In recent years, deep neural networks have achieved remarkable success in various medical imaging applications.²⁰ Deep learning has been applied to DOT image reconstruction,^21–23 where the neural network is trained to learn the nonlinear relationship between the optical anomalies and the photon scattering physics to acquire better DOT image quality as compared with the traditional reconstruction algorithm. Deep learning has also been applied to spatial frequency-domain imaging (SFDI) to recover the optical properties accurately and quickly from the diffuse reflectance image.^24–27 Additionally, Sabir et al.²⁸ used a popular deep learning algorithm, convolutional neural network (CNN), to estimate the bulk tissue optical properties. However, they studied only a homogenous, semi-infinite medium and did not consider the presence of the chest wall.

Here, we propose a deep learning-based approach in which a neural network model is trained to simultaneously estimate the optical properties of both the breast tissue and the chest wall from measurements of normal breast tissue. The chest-wall depth is estimated from co-registered US images. Simulation data are used to train the proposed model, and phantom experimental data are used to improve its accuracy. Test results from simulation, phantom, and clinical data show that the proposed model estimates the optical properties of the breast tissue in the presence of the chest wall more accurately than the FEM-based two-layer fitting algorithm and the traditional slope-based fitting algorithm, aiding the construction of more accurate forward models in DOT reconstruction. To the best of our knowledge, this is the first time that a deep learning neural network model has been used to estimate the bulk optical properties of breast tissue and the underlying chest-wall.

2. Methods

2.1. Photon Migration in a Diffusive Medium and DOT Reconstruction

Photon migration in a diffusive medium, such as breast tissue, can be modeled using the radiative transfer equation (RTE), but its solution is known to be computationally challenging. Therefore, the diffusion equation, a low-order approximation of the RTE, is used to generate approximated solutions.¹² The frequency-domain diffusion equation is shown in Eq. (1):

$$({\mu }_{\mathrm{a}}(\overrightarrow{r})+\frac{i\omega }{c_m(\overrightarrow{r})})\mathrm{\Phi }(\overrightarrow{r},\omega )-\nabla ·[D(\overrightarrow{r})\nabla \mathrm{\Phi }(\overrightarrow{r},\omega )]=S(\overrightarrow{r},\omega ),$$ (1)

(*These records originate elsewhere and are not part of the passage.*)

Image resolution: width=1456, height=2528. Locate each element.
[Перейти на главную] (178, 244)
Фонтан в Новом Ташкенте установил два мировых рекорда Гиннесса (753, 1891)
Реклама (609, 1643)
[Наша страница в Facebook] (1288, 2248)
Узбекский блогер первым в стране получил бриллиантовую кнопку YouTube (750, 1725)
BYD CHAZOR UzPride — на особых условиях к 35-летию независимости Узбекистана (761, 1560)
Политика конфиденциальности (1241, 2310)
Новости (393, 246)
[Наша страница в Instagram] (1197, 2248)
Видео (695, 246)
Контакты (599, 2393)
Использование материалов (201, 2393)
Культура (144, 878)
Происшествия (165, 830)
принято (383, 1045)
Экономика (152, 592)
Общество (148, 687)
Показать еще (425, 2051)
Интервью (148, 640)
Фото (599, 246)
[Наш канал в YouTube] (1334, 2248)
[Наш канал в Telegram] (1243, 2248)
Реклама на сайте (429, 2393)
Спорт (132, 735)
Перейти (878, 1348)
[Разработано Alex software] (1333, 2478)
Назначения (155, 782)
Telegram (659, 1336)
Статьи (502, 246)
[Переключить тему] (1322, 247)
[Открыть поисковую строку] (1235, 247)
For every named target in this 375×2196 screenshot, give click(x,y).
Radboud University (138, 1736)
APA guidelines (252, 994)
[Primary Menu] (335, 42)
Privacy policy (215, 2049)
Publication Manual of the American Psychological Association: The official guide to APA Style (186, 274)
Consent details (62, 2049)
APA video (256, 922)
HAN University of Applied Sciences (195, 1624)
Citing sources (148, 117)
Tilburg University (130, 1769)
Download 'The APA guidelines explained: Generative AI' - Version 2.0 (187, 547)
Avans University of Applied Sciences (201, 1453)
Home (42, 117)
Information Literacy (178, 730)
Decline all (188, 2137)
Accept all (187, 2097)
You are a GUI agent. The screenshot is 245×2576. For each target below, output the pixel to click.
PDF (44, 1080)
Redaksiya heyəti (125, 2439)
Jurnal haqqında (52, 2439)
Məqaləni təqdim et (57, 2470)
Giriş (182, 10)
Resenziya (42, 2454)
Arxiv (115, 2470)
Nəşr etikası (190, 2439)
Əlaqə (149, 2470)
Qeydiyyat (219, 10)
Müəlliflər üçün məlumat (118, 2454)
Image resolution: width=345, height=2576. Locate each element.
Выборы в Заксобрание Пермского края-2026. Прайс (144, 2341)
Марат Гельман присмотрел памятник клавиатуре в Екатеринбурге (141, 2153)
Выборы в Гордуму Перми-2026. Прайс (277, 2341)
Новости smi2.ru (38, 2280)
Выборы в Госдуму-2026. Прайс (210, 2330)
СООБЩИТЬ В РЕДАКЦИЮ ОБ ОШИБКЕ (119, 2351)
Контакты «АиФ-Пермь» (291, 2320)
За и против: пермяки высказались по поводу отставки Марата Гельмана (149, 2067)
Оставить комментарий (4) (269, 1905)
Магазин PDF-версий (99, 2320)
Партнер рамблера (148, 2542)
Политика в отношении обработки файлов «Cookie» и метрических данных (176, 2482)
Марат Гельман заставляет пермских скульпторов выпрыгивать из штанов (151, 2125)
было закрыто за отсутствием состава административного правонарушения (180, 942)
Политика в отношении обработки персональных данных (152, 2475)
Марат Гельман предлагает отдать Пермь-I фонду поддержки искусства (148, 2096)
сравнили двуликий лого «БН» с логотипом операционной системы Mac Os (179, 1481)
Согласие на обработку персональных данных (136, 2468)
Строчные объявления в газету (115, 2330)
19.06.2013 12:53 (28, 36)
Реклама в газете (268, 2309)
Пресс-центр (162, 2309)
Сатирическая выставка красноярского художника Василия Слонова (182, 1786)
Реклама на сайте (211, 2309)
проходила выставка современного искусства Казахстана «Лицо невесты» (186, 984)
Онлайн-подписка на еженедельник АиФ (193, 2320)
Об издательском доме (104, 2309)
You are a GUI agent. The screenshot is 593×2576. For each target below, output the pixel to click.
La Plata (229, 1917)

where ${\mu }_{\mathrm{a}}$ and $D$ denote the absorption and the diffusion coefficients, respectively, $c_m$ represents the speed of light inside the medium, $S(\overrightarrow{r},t)$ represents the source term, and $\mathrm{\Phi }(\overrightarrow{r},t)$ is the generated photon density fluence rate at position $\overrightarrow{r}$ with modulation frequency $\omega$.

The forward model used in DOT reconstruction, with measurements collected from a reflection geometry, is computed from the analytic solution of the diffusion equation based on a homogeneous semi-infinite medium. The optical properties of healthy tissue are assumed to be similar between the two breasts, thus, the average optical properties are estimated from measurements obtained from healthy breast tissue (see Sec. 2.3) and used to compute a weight matrix, $W$. However, a more accurate $W$ can be computed from a two-layer medium including the chest wall underneath the breast tissue. Hence, obtaining accurate optical properties of the average breast tissue and chest wall is an essential first step in building an accurate forward model in DOT reconstruction.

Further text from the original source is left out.